Tabel 10. Renteopbrengst uitgezette middelen (excl. nazorgmiddelen) - looptijd één jaar en langer

Jaar

Gemiddeld uitgezet bedrag

Gemiddeld percentage

Gemiddelde tienjaars Eurobond

Renteopbrengst

(x € 1 miljoen)

(x € 1 miljoen)

2020

219,0

5,2%

-0,3%

11,4

2021

188,0

2,5%

-0,2%

4,7

2022

214,1

2,5%

1,3%

5,3

2023

261,4

4,9%

2,8%

12,8

Op 31 december 2023 stond € 336,4 miljoen uit met looptijden van één jaar en langer. In 2023 is een bedrag van € 12,8miljoen aan rentebaten gegenereerd. Dit is het resultaat van een gemiddeld saldo van € 261,3 miljoen met een gemiddeld rendement van 4,91%. In de Begroting 2023 werd uitgegaan van € 15,4 miljoen (gemiddeld bedrag € 227,3 miljoen à 6,79%). De verschillen ten opzichte van de raming zijn ontstaan door een hoger rendement van uitgezette middelen aan medeoverheden van € 1,2 miljoen en een lager rendement van € 3,7 miljoen voor het aflopende garantieproduct. Abusievelijk waren de rentebaten van het aflopende garantieproduct volledig geraamd als rentebaten van de provincie, terwijl 50% van de opbrengst voor de provincie is en 50% voor de nazorg gesloten stortplaatsen.

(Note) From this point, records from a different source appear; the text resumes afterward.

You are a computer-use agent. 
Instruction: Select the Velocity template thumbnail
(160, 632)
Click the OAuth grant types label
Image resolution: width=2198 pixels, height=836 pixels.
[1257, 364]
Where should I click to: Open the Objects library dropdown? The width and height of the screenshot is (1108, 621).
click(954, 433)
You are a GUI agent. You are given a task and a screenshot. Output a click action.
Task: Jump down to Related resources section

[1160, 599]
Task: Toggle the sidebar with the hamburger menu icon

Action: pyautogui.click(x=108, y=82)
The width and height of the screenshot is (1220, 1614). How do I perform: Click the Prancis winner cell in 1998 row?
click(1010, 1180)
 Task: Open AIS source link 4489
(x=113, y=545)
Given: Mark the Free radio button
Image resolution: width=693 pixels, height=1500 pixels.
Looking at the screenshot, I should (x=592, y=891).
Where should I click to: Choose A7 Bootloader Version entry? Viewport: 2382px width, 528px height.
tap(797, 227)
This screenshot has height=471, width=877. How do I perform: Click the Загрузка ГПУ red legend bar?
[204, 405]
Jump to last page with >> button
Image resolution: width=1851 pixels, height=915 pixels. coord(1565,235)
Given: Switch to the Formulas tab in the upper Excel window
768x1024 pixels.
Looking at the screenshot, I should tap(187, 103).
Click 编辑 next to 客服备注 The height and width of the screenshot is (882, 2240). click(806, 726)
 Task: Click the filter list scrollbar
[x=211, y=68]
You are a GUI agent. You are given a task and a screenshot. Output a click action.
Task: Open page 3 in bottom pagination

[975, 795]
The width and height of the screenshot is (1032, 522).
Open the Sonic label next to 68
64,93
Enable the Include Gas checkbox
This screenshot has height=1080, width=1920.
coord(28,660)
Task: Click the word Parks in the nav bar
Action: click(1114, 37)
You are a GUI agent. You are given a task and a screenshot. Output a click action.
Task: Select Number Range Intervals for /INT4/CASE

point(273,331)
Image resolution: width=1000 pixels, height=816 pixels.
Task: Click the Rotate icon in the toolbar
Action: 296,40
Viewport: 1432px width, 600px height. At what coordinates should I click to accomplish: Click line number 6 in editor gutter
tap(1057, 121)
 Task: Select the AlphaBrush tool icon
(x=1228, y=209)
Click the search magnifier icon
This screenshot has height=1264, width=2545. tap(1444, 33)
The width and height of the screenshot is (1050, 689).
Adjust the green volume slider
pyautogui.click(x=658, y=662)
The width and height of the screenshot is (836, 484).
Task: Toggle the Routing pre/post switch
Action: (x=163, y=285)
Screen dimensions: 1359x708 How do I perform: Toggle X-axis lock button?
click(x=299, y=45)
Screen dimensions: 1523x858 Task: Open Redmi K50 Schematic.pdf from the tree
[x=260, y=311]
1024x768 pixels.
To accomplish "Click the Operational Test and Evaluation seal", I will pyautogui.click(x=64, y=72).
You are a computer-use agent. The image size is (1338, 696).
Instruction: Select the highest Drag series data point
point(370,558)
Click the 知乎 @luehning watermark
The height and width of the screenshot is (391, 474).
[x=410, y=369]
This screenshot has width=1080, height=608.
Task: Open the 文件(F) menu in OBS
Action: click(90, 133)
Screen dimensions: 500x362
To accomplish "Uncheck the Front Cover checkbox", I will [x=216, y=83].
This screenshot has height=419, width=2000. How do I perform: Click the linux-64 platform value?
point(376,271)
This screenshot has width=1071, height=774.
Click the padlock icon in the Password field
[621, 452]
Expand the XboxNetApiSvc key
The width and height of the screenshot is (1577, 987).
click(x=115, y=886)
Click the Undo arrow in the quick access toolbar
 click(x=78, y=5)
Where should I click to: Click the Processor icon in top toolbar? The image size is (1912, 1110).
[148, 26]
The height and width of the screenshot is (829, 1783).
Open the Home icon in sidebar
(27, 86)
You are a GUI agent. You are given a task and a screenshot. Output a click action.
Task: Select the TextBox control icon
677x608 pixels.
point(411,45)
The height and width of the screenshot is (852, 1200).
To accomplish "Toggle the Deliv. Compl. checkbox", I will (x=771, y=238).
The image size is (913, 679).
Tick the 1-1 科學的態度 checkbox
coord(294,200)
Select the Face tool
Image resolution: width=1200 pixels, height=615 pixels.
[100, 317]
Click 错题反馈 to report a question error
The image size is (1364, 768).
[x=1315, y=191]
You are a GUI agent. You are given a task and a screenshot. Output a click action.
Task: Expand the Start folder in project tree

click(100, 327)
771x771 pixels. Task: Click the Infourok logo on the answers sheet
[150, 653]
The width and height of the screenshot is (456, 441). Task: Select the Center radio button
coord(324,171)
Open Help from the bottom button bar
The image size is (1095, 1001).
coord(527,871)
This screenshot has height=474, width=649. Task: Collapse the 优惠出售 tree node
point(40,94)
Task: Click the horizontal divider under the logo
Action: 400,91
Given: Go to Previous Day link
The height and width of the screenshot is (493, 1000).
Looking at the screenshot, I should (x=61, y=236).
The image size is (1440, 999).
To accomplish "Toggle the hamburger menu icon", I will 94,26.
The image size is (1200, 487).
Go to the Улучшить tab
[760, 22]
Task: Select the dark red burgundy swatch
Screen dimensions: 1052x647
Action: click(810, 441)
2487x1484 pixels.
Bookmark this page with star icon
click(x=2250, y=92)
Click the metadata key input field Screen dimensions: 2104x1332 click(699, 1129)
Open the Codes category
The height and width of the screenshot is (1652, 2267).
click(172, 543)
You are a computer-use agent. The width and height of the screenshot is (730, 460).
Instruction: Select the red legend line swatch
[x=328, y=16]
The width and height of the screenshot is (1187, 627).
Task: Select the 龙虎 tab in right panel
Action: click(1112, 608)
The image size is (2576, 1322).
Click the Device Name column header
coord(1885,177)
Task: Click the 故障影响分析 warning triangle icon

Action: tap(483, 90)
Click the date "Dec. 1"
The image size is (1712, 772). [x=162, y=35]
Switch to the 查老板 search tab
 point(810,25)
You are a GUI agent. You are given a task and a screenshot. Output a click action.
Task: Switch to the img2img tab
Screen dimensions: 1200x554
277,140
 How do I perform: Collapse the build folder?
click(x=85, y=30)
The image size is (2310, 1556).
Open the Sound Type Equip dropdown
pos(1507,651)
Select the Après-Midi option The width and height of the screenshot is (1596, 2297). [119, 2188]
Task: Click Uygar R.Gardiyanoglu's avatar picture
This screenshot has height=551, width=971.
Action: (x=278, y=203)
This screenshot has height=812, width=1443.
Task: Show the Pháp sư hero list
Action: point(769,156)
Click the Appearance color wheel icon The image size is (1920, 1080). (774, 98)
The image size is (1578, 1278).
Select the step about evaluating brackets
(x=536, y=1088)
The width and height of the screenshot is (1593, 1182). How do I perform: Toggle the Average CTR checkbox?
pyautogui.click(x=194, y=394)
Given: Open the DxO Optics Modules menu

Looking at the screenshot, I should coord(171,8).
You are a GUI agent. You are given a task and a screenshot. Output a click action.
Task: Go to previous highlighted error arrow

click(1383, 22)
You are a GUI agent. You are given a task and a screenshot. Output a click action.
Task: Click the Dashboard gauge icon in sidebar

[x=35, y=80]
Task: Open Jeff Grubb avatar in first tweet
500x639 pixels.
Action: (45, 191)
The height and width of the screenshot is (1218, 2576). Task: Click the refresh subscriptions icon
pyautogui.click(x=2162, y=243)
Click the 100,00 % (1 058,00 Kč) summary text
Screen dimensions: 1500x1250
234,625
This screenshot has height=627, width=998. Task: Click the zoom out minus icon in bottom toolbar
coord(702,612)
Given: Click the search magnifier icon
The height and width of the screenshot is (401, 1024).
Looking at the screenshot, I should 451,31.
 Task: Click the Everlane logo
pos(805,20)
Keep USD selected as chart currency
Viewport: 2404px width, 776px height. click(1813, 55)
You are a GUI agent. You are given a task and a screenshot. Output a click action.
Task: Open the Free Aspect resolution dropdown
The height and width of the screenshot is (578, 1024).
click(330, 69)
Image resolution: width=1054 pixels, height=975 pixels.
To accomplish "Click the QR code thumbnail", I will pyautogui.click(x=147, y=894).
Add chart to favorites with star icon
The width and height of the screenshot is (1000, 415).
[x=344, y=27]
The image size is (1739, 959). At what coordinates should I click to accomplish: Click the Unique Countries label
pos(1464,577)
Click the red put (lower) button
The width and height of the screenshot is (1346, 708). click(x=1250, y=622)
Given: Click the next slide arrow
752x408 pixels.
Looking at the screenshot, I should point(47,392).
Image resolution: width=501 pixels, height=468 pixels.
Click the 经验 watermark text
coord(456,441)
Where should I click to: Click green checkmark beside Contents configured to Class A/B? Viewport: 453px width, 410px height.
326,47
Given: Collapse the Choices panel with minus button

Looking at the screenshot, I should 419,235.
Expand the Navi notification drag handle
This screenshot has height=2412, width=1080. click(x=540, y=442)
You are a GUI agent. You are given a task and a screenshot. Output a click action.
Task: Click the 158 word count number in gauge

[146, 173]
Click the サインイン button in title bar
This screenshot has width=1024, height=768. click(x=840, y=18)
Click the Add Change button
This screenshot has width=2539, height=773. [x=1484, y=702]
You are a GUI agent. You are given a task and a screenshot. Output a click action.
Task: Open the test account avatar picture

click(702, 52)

Conclusie: De rentebaten van zowel de kort uitgezette middelen als de lang uitgezette middelen over 2023 bedragen totaal € 29,7 miljoen. Dit is per saldo afgerond € 1,9 miljoen meer dan de raming van
€ 27,8 miljoen.

Nazorgmiddelen
Nazorgmiddelen zijn middelen die specifiek uitgezet zijn voor de eeuwigdurende nazorg van de gesloten stortplaatsen en baggerspeciedepots. De beleggingen van deze middelen zijn uitgezonderd van het schatkistbankieren. In de Wet fido is specifiek voor nazorgfondsen bepaald dat voor de hoofdsomgarantie bij beleggingen minimaal 42% vastrentend moet worden belegd; de rest mag in aandelen (maximaal 58%). Vastrentende beleggingen zijn beleggingen in obligaties en leningen waarbij de renteopbrengsten van tevoren bekend zijn.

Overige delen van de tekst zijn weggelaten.